Hochgeladene Bilder als Einfallstor: WordPress stopft 10 Jahre alte Sicherheitslücke
WordPress 7.0.4: Warum du deine Medienbibliothek ab sofort anders betrachten solltest
Wie oft denkst du wirklich darüber nach, wenn du ein Bild in WordPress hochlädst? Vermutlich nie. Doch mit Version 7.0.4 rückt genau dieser banale Vorgang plötzlich in ein anderes Licht.
Das WordPress-Sicherheitsteam hat einen Bug gefixt, der fast zehn Jahre lang unbemerkt blieb. Konkret: manipulierte PNG-Dateien konnten PostScript-Code enthalten, der beim Upload über die Medienbibliothek auf dem Server ausgeführt wurde.
Das Problem lauert im Upload-Formular
Was diese Lücke so heikel macht: Sie war kein theoretisches Szenario aus einem Forschungsprojekt. Sie befand sich aktiv auf produktiven WordPress-Installationen worldwide.
Der Angriff funktioniert elegant in seiner Einfachheit. Angreifer erstellen ein PNG, das zusätzlich PostScript-Befehle enthält. Wird dieses Bild über den normalen Medien-Uploader hochgeladen, kann es unter bestimmten Server-Konfigurationen nicht nur gespeichert, sondern direkt ausgeführt werden.
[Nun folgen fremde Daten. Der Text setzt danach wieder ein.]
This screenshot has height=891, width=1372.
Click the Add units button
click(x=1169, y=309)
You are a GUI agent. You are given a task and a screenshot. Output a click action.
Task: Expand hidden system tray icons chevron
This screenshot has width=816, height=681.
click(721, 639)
Autoren-Zugang: Die Tür, die zu weit offen stand
Für alle, die WordPress multi-autorig betreiben, wird es jetzt spannend. Die Lücke lässt sich nur mit Autoren-Rechten ausnutzen. Das bedeutet: Wer seinen Gastautoren und Freelancern Zugang gewährt hat, hat ihnen faktisch auch Server-Ausführungsrechte eingeräumt.
Ein deutliches Signal, dass User Roles mehr sind als Qualitätskontrolle für Content. Sie sind deine erste Verteidigungslinie gegen Server-Übernahmen.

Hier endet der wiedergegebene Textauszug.